━━━ Input data

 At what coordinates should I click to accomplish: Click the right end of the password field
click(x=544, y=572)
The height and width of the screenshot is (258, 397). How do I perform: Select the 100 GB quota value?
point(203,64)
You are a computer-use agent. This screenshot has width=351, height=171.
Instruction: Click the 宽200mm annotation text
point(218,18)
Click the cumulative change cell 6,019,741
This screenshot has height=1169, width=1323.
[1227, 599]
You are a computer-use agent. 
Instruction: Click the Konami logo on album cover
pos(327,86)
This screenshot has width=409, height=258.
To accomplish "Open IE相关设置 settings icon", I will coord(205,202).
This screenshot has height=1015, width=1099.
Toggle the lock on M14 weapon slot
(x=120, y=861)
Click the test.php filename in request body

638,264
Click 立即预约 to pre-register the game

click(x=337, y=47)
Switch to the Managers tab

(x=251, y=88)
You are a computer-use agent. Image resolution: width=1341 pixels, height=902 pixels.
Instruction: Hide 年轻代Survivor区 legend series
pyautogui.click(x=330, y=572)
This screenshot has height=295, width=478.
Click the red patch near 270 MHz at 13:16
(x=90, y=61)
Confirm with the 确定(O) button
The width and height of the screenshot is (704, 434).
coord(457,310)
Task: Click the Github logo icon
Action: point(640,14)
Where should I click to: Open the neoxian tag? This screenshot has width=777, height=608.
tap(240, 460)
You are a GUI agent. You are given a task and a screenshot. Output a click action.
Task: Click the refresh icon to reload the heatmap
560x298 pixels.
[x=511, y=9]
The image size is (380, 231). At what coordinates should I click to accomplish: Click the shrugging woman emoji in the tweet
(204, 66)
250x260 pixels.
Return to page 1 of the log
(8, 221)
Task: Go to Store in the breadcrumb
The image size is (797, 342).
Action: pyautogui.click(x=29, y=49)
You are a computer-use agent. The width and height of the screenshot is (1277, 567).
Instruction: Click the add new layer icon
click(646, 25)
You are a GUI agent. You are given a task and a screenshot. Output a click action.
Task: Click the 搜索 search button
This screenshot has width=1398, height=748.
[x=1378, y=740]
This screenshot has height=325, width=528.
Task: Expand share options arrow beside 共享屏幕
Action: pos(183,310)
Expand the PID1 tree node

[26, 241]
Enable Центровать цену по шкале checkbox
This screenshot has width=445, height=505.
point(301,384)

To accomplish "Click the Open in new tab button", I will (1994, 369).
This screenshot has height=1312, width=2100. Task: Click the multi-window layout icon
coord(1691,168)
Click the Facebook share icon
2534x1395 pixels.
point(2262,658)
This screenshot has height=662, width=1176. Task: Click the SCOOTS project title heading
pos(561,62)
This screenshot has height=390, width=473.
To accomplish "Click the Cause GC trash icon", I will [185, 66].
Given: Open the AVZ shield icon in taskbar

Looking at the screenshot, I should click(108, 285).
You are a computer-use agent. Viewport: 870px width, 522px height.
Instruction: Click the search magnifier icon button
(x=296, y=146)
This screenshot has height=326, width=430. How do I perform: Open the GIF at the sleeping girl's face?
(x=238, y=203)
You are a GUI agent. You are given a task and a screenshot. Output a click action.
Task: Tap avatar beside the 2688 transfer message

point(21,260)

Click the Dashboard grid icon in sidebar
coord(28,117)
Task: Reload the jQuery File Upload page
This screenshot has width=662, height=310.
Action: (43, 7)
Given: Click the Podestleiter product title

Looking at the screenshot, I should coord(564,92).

━━━━━━

Goal: Copy every line of the records above without changing anything.

Problem solution:
 At what coordinates should I click to accomplish: Click the right end of the password field
click(x=544, y=572)
The height and width of the screenshot is (258, 397). How do I perform: Select the 100 GB quota value?
point(203,64)
You are a computer-use agent. This screenshot has width=351, height=171.
Instruction: Click the 宽200mm annotation text
point(218,18)
Click the cumulative change cell 6,019,741
This screenshot has height=1169, width=1323.
[1227, 599]
You are a computer-use agent. 
Instruction: Click the Konami logo on album cover
pos(327,86)
This screenshot has width=409, height=258.
To accomplish "Open IE相关设置 settings icon", I will coord(205,202).
This screenshot has height=1015, width=1099.
Toggle the lock on M14 weapon slot
(x=120, y=861)
Click the test.php filename in request body

638,264
Click 立即预约 to pre-register the game

click(x=337, y=47)
Switch to the Managers tab

(x=251, y=88)
You are a computer-use agent. Image resolution: width=1341 pixels, height=902 pixels.
Instruction: Hide 年轻代Survivor区 legend series
pyautogui.click(x=330, y=572)
This screenshot has height=295, width=478.
Click the red patch near 270 MHz at 13:16
(x=90, y=61)
Confirm with the 确定(O) button
The width and height of the screenshot is (704, 434).
coord(457,310)
Task: Click the Github logo icon
Action: point(640,14)
Where should I click to: Open the neoxian tag? This screenshot has width=777, height=608.
tap(240, 460)
You are a GUI agent. You are given a task and a screenshot. Output a click action.
Task: Click the refresh icon to reload the heatmap
560x298 pixels.
[x=511, y=9]
The image size is (380, 231). At what coordinates should I click to accomplish: Click the shrugging woman emoji in the tweet
(204, 66)
250x260 pixels.
Return to page 1 of the log
(8, 221)
Task: Go to Store in the breadcrumb
The image size is (797, 342).
Action: pyautogui.click(x=29, y=49)
You are a computer-use agent. The width and height of the screenshot is (1277, 567).
Instruction: Click the add new layer icon
click(646, 25)
You are a GUI agent. You are given a task and a screenshot. Output a click action.
Task: Click the 搜索 search button
This screenshot has width=1398, height=748.
[x=1378, y=740]
This screenshot has height=325, width=528.
Task: Expand share options arrow beside 共享屏幕
Action: pos(183,310)
Expand the PID1 tree node

[26, 241]
Enable Центровать цену по шкале checkbox
This screenshot has width=445, height=505.
point(301,384)

To accomplish "Click the Open in new tab button", I will (1994, 369).
This screenshot has height=1312, width=2100. Task: Click the multi-window layout icon
coord(1691,168)
Click the Facebook share icon
2534x1395 pixels.
point(2262,658)
This screenshot has height=662, width=1176. Task: Click the SCOOTS project title heading
pos(561,62)
This screenshot has height=390, width=473.
To accomplish "Click the Cause GC trash icon", I will [185, 66].
Given: Open the AVZ shield icon in taskbar

Looking at the screenshot, I should click(108, 285).
You are a computer-use agent. Viewport: 870px width, 522px height.
Instruction: Click the search magnifier icon button
(x=296, y=146)
This screenshot has height=326, width=430. How do I perform: Open the GIF at the sleeping girl's face?
(x=238, y=203)
You are a GUI agent. You are given a task and a screenshot. Output a click action.
Task: Tap avatar beside the 2688 transfer message

point(21,260)

Click the Dashboard grid icon in sidebar
coord(28,117)
Task: Reload the jQuery File Upload page
This screenshot has width=662, height=310.
Action: (43, 7)
Given: Click the Podestleiter product title

Looking at the screenshot, I should coord(564,92).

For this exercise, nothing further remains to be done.